Commercial radio station in KwaZulu-Natal, South Africa

East Coast Radio (ECR) is a KwaZulu-Natal commercial South African radio station with an audience of approximately 2 million. It is one of the largest regional radio stations in South Africa.

The station can also be heard online via its website and on channel 26 via Digital Worldspace Radio and is also available for listen on their app which is downloadable from the App Store and Google Play Store. It broadcasts from Umhlanga, KwaZulu-Natal. In November 2019, East Coast Radio had enabled a new online feature to listeners called East Coast Gold, which enables them to play music from the 1960s and the years that succeeded it. The station also seem to have a limited selection of music, as they constantly repeat songs.

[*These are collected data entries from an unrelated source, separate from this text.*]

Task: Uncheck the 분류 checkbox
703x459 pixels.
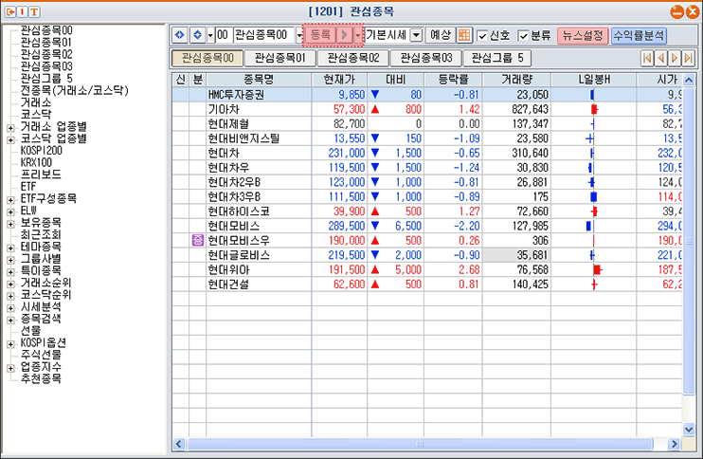Action: click(x=524, y=35)
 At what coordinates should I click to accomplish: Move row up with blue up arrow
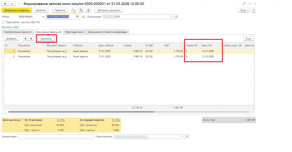pos(26,39)
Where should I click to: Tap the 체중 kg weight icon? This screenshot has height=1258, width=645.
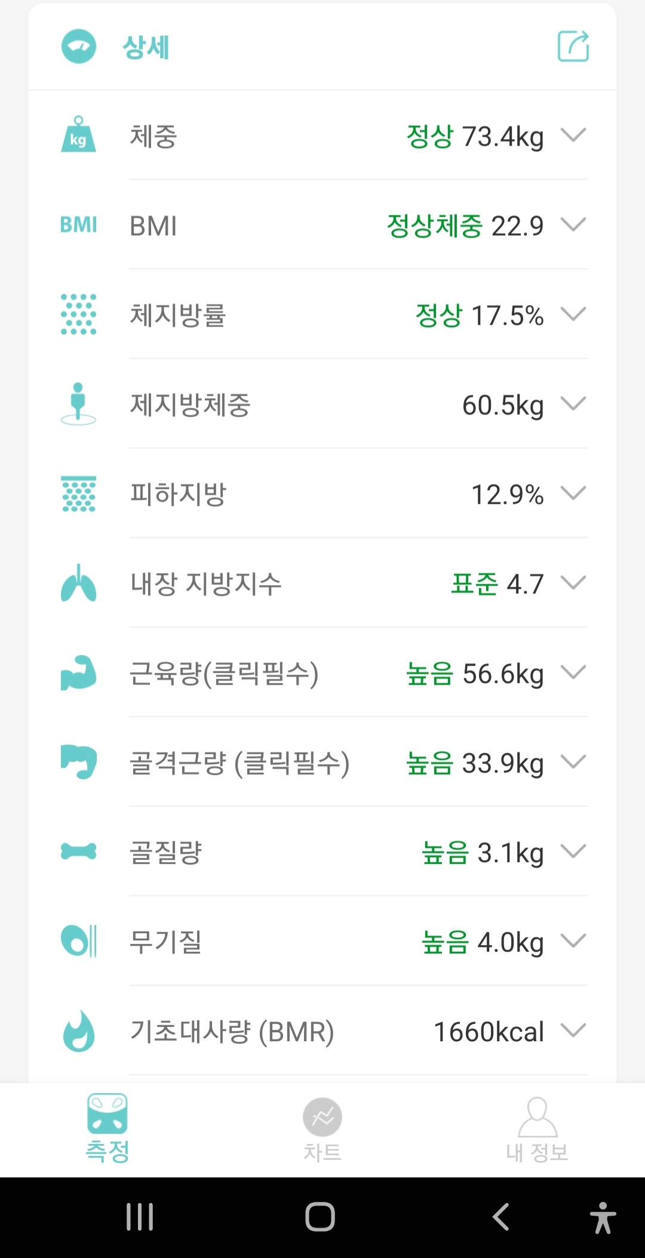pos(78,135)
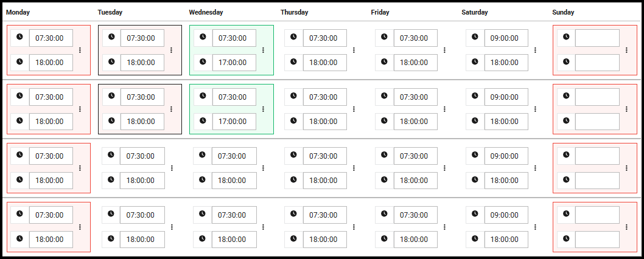Open three-dot menu for Friday fourth row
The image size is (644, 259).
pyautogui.click(x=444, y=227)
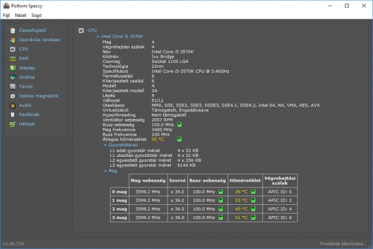The width and height of the screenshot is (373, 249).
Task: Select the Perifériák mouse icon
Action: click(12, 115)
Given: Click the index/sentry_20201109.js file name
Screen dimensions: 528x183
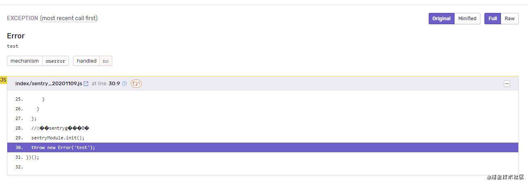Looking at the screenshot, I should click(48, 84).
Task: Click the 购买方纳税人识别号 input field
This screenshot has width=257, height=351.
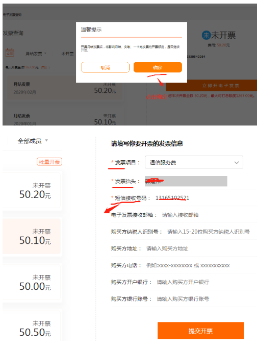Action: point(212,232)
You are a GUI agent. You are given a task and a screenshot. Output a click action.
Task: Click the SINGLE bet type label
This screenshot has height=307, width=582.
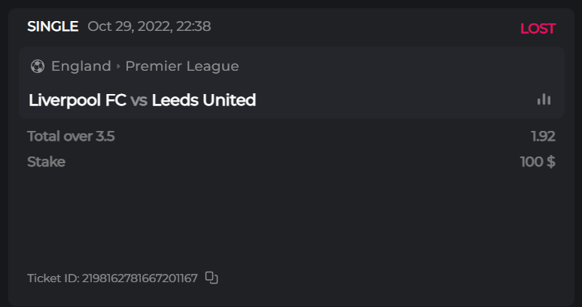point(53,27)
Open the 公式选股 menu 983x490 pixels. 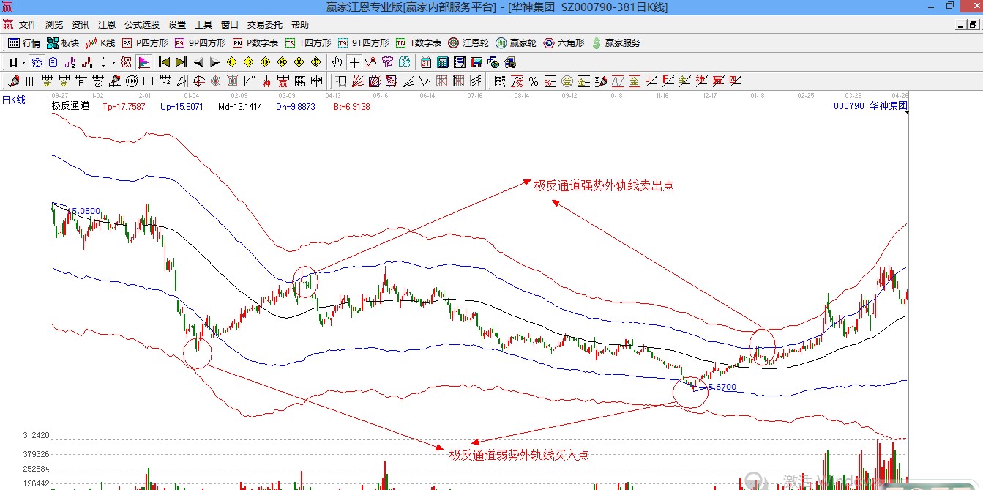point(142,25)
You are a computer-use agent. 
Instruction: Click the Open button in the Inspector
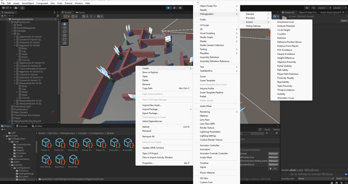point(344,21)

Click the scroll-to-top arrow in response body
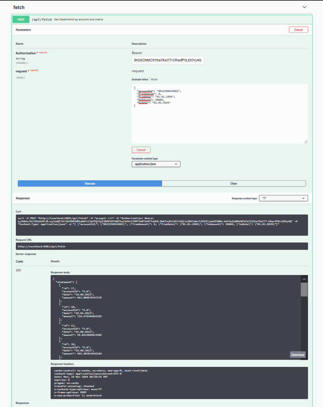tap(304, 279)
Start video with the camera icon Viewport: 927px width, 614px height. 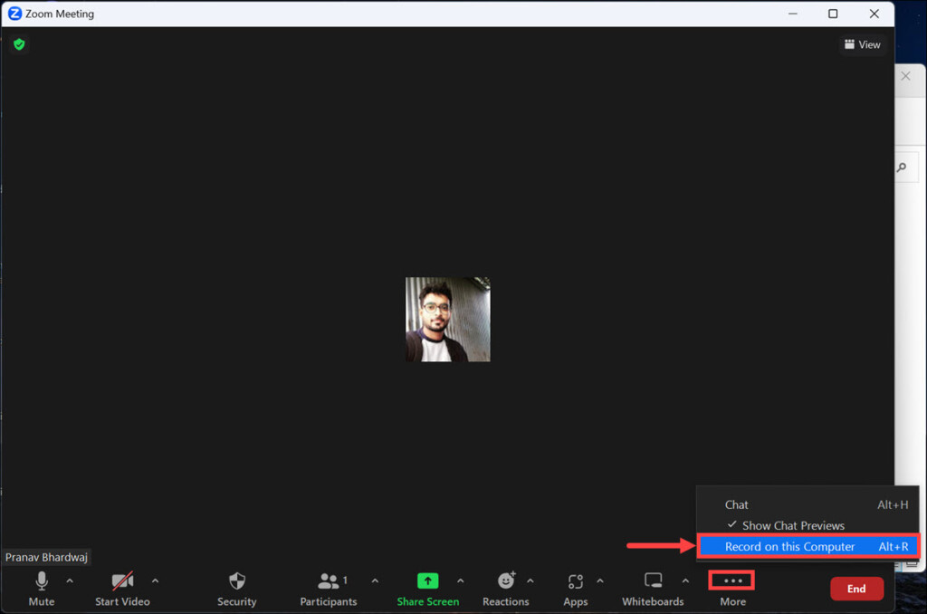[122, 581]
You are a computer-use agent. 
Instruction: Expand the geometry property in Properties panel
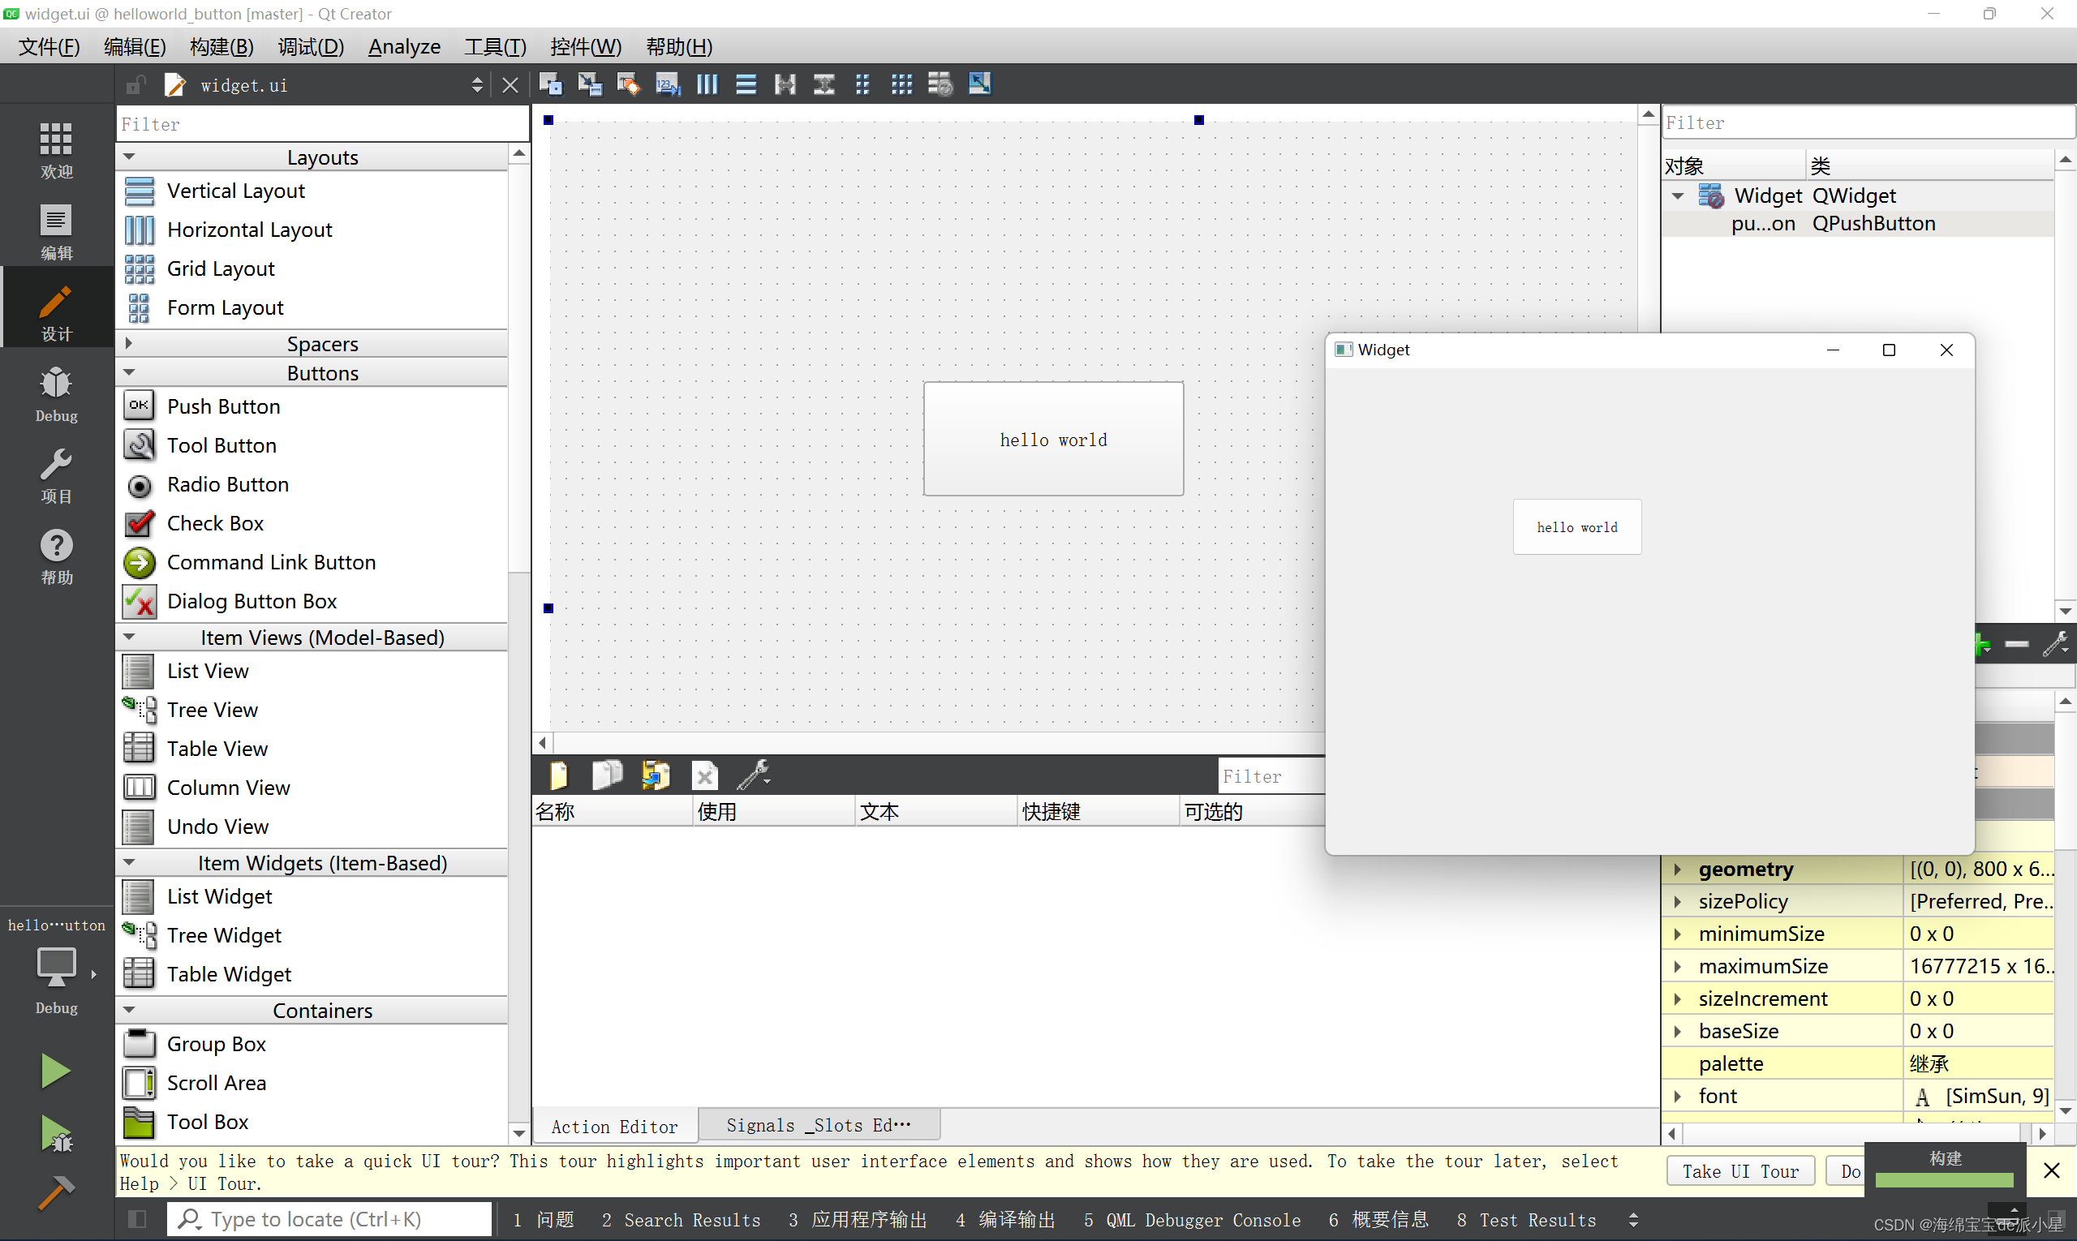click(1680, 867)
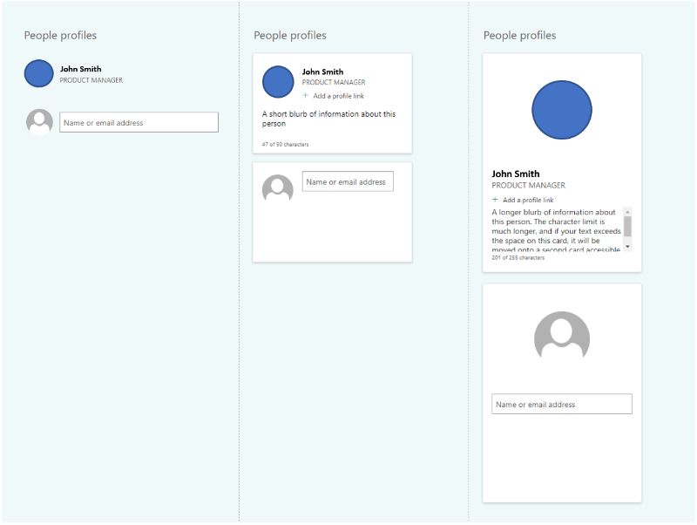The image size is (697, 525).
Task: Click the short blurb text on the medium card
Action: point(328,119)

East Coast Radio started as Radio Port Natal, broadcasting from the SABC studios in Old Fort Road, Durban on 1 May 1967. When the station upgraded its technology to include stereo broadcasts, it was rebranded to RPN Stereo. It was sold to the Kagiso Media Group on 1 July 1994.

The list of former radio presenters includes Daryl Ilbury, Alan Khan, Dave Guselli, Di Brophy, Damon Beard, Paul Harper, Nigel Maud, Tim Thabethe, Clayton Robbertze, Omar Essack, Mags van der Westhuizen, Mel Massyn, Makhosi Khoza, Lev David and Ravi R, Minnie Ntuli, Keri Miller, Vic Naidoo, Mike V, Jane Linley Thomas amongst others. And the current presenters are, Darren Maule, Carmen Reddy, Sky Tshabalala, Carol Ofori, Stacey Norman, J Sbu, Tee Xaba, Sam Cele, Buhle Hlatshwayo, Andy James, Sershen Moodeliar, Nick Taithen, Danny Guselli.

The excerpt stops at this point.